2013年開催予定
第34回アメリカズカップについて(その4)

2010年10月14日

アメリカズカップレースマネージメントCEOのイアン・マーレー photo by 34th America’s Cup

第34回アメリカズカップの議定書を解説する西村一広さんの連載ですが、今回は番外編として、一昨日、西村さんにメールで届いたある招待状についてご紹介します。

招待状の送り主はアメリカズカップレースマネージメントCEOのイアン・マーレー。送付先は「第34回アメリカズカップに挑戦する可能性のあるヨットクラブへ」となっています。

招待状のタイトルは「第34回アメリカズカップに挑戦する可能性のあるヨットクラブへの説明会・打ち合わせ会」というもの。

来週の金曜日、10月22日にフランス・パリで開催されるこの会議は、34th America’s Cupの開催地最終決定も含めた、レースフォーマットの詳細や、AC72とAC45のクラスルールの変更点などが話し合われます。

また、この会議の内容は、極秘裏に挑戦準備を進める必要のあるチームの事情を考慮することもあって、メディアには公表されないとのこと。

どんなチームが集まるのか、具体的にはどんな発表があるのか、それを受けてどんな議論が交わされるのか、興味は尽きません。(レポート/西村一広)

アメリカズカップ http://www.americascup.com/

コンパスコース http://www.compass-course.com/

2013年開催予定
第34回アメリカズカップについて(その3)

2010年10月7日

アメリカズカップの行方は…… photo by 34th America's Cup

第34回アメリカズカップの議定書(プロトコール)が発表された。アメリカズカップの動向に詳しい西村一広さんに解説をお願いした。数回に分けてのブログ掲載となる。(編集部)

(1)第34回アメリカズカップ議定書の基本理念(その2)

アメリカズカップ艇のメインセールのトップに掲げられたロゴマークや、その他アメリカズカップに関するすべての知的財産権と版権は、これまではアメリカズカップ・プロパティズ・インク(ACPI)という法人が保持し、その経営権は1986年以降、防衛者から防衛者へと引き継がれてきた。

-*-

-- 問題文 --
上のアメリカズカップの記事から、「アメリカズカップ http://www.americascup.com/」で始まり「ブログ掲載となる。(編集部)」で終わる部分を一字も変えずに引用してください。

-- 収集データ --
-*-

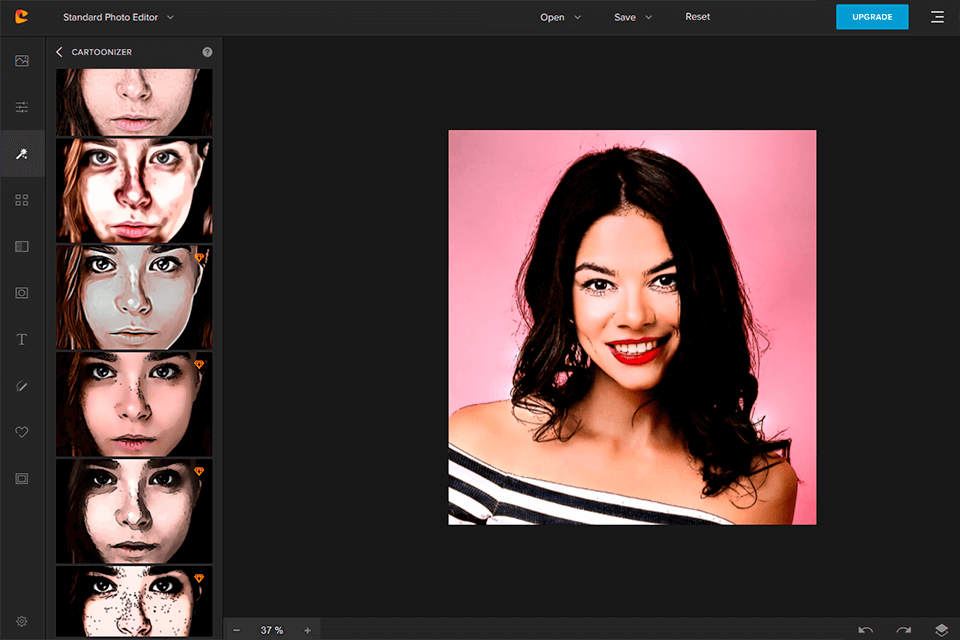Image resolution: width=960 pixels, height=640 pixels.
Task: Open the Cartoonizer help question mark
Action: 207,52
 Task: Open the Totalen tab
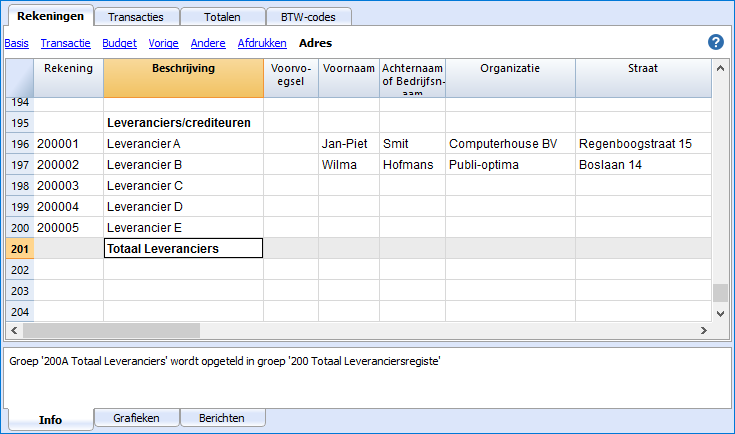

-*-

-- 解答 --
アメリカズカップ http://www.americascup.com/

コンパスコース http://www.compass-course.com/

2013年開催予定
第34回アメリカズカップについて(その3)

2010年10月7日

アメリカズカップの行方は…… photo by 34th America's Cup

第34回アメリカズカップの議定書(プロトコール)が発表された。アメリカズカップの動向に詳しい西村一広さんに解説をお願いした。数回に分けてのブログ掲載となる。(編集部)